**SOURCE MATERIAL**
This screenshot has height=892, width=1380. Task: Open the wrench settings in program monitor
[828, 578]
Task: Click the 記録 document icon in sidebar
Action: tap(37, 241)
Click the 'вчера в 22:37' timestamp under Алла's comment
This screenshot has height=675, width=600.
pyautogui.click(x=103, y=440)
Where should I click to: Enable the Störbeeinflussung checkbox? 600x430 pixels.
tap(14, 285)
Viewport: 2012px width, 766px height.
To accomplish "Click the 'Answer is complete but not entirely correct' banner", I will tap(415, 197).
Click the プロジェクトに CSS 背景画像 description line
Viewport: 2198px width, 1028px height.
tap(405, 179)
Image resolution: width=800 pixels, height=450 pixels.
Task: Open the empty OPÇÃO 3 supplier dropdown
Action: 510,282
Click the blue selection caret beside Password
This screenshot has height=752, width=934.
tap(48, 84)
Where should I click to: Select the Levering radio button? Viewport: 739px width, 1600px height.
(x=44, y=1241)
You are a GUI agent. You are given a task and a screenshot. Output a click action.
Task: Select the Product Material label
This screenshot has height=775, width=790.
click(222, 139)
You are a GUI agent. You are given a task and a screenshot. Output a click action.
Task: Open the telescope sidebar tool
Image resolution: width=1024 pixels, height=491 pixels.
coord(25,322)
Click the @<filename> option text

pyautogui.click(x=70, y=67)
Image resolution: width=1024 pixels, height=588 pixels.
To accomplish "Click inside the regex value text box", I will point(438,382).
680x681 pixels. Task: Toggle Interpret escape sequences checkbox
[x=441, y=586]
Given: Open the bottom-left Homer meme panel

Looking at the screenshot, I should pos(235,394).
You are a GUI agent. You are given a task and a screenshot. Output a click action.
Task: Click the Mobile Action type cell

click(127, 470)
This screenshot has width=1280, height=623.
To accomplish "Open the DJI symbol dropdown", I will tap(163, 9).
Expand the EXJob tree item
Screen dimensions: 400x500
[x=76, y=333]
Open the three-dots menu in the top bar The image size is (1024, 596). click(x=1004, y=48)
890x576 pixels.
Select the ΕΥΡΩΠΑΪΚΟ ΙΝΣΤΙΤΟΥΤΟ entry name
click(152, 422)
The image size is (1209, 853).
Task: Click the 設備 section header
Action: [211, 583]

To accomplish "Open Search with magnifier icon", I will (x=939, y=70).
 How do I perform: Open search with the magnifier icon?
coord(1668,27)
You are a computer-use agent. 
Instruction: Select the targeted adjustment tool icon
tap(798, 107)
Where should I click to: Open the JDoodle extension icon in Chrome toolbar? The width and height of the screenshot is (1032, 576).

**TASK PROMPT**
Taking the listing above as the source, transcribe only the lines starting at the line with "Where should I click to: Enable" and going through the line with "Viewport: 2012px width, 766px height.", unaltered and with both ends included.

**TASK SOLUTION**
Where should I click to: Enable the Störbeeinflussung checkbox? 600x430 pixels.
tap(14, 285)
Viewport: 2012px width, 766px height.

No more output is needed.